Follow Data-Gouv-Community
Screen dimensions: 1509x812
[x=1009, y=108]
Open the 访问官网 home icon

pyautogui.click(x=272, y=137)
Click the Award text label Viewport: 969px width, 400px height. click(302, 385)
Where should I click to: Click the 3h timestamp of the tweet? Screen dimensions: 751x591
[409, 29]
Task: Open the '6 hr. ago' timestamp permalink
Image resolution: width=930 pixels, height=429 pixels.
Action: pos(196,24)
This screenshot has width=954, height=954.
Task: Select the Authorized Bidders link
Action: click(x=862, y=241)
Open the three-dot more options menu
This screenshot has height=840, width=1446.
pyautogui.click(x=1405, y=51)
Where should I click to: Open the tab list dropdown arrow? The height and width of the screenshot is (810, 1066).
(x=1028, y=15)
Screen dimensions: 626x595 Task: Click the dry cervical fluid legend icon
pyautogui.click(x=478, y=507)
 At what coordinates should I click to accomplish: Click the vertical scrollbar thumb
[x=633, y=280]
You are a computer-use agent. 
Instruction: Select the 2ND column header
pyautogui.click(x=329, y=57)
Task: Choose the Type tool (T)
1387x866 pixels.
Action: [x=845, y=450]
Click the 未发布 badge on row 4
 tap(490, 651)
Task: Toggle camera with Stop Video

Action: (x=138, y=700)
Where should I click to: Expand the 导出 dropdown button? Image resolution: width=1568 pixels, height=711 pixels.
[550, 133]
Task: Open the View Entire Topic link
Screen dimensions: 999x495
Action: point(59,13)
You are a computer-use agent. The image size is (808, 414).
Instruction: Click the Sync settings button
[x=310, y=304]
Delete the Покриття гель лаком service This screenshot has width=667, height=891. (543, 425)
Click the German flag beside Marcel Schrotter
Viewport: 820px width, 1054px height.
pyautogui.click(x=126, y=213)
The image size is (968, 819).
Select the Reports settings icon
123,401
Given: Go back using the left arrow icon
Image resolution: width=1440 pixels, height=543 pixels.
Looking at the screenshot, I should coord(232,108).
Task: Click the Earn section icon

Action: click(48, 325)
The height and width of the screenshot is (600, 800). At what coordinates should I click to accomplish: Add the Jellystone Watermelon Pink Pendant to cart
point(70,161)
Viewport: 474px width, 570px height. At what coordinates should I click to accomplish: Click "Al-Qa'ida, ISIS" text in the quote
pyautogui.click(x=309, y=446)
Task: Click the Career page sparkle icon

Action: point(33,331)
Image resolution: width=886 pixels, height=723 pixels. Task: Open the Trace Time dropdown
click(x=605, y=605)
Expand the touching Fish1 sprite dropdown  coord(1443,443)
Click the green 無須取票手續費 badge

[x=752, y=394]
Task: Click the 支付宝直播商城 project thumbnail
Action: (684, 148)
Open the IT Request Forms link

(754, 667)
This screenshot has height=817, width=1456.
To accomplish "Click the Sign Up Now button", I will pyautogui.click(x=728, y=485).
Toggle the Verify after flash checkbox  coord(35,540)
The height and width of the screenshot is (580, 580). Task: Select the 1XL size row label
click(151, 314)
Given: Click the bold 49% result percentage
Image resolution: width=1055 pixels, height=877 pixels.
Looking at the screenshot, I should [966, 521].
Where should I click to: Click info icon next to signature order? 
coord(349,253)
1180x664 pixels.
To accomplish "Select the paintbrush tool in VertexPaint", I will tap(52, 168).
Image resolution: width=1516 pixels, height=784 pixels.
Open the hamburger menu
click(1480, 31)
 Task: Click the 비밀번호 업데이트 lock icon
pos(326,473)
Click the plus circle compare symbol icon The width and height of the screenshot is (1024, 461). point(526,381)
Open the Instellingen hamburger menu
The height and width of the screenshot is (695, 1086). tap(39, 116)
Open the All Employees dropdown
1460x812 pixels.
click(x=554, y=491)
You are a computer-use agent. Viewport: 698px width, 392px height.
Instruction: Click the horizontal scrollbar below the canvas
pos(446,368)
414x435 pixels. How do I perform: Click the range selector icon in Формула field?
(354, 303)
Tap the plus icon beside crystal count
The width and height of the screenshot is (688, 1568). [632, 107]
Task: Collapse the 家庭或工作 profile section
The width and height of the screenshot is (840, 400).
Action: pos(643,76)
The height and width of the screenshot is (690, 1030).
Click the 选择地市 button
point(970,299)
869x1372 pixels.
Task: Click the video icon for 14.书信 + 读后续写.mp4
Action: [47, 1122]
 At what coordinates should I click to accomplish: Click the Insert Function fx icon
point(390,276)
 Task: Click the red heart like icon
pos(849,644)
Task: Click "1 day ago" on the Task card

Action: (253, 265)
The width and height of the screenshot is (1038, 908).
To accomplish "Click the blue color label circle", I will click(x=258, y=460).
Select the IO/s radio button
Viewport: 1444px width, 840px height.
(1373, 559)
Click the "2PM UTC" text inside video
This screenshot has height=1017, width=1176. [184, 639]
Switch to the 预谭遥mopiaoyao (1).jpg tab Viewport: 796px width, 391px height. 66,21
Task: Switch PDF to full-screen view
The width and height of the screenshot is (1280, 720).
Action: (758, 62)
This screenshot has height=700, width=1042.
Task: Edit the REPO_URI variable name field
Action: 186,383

◇ ◇ ◇ ◇ ◇ ◇ ◇

Try it >>
From the records above, pull out each line that has "agent".

Solution for this exercise >>
You are a computer-use agent. 
You are a computer-use agent. The image size is (808, 414).
You are a computer-use agent. Viewport: 698px width, 392px height.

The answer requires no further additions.